Converting WAV to MP3 and back

This article covers a brief introduction to the windows Audio Compression Manager API.

This is a copy of an article I wrote for the Delphi Developer Newsletter

The components I have written for this article are part of an open-source project and are available at my homepage.

Audio Compression Manager
Many years ago, before I really knew what the internet was, I heard a rumour of an "Internet Telephone". This piece of software could allegedly transmit speech between two people on the internet in real time, allowing World-wide telephone calls for the price of a local call. With Lyn's brother living in the U.S.A. and us living in the U.K. phone calls were few and far between, and always far too expensive. So, you can imagine how exciting this rumoured technology was to us. So exciting in fact, that we got ourselves connected.

To cut a long story short, we tried this telephone software and it was awful ! So bad in fact that we stuck with our normal telephone and ridiculous phone charges.

GOOD NEWS ! That was a long time ago, and since then things have come a long way (and phone calls are also much cheaper). With the ever increasing popularity of the internet, media has become higher quality yet smaller in size.

There are now numerous streaming audio formats around, and even streaming video, and all this has been made accessible to people on very low bandwidths. That's not all, not only have these formats (Quicktime, RealAudio, and even MP3) become more popular, they have also become more accessible to the developer.

Codecs
Some of these compression routines have been made accessible through the introduction of "codecs". A number of codecs are installed as standard on Windows installation (thanks Microsoft !)

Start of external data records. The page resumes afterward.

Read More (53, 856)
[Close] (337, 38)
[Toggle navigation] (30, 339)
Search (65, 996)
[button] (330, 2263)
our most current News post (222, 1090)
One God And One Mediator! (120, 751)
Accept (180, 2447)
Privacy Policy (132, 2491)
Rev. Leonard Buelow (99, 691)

GSM - I believe this format is used by some mobile phone networks

DSP TrueSpeech - I have heard a demonstration of this 1 bit audio format, very clear !

Fraunhofer IIS MP3 - This is most certainly my favourite of them all, it allows you to make your own MP3's

PCM - The standard used by windows, most codecs can convert to/from PCM

Note :
A full list is obtainable by in the MultiMedia section of your control panel. Double click "MultiMedia", then click the "devices" tab, and then expand audio compression

So, what is the point of a codec ? Well, a codec is a little bit like an ActiveX component. ActiveX components allowed developers to implement functionality within their applications without having to write all of the code involved (eg, embedding a Word document). Codecs do the same sort of thing but concentrate on converting media formats into other media formats. For example, if you wanted to write an application which took audio data from an audio CD and then converted it into an MP3, the only work you would need to do yourself would be

  1. Extract the audio data from the track
  2. Write a valid MP3 header to your hard disk
  3. Instruct the relevant codec to encode the audio data as MP3

ACM and API
Firstly, I will mention that ACM stands for "Audio Compression Manager". This is the library written by Microsoft as part of Windows which acts as the programmer's interface to the codecs.

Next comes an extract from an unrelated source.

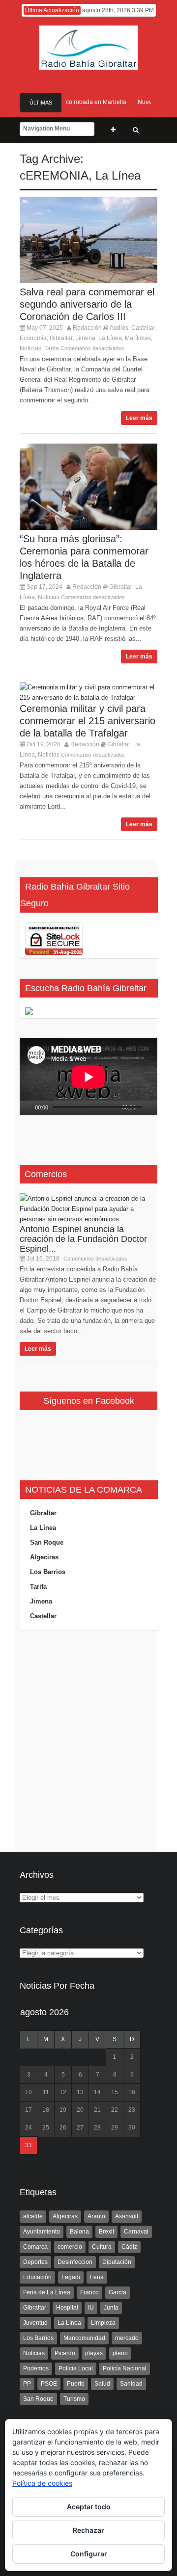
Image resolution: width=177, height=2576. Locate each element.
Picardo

The ACM really belongs in MMSystem.pas (which handles Windows multimedia) but, for some reason, it has been omitted. The first task therefore is to find a copy of MSACM.pas, which is an API conversion of this API. The one I found most useful was the conversion by Francois Piette, which was posted on Project Jedi (www.Delphi-Jedi.org).

ACM requires the developer to undertake the following steps in order to convert media between formats

  1. You must decide on your Input and Output format. This is based on the TWaveFormatEX record but, be warned, this record structure is not actually large enough to store the required information of most codecs.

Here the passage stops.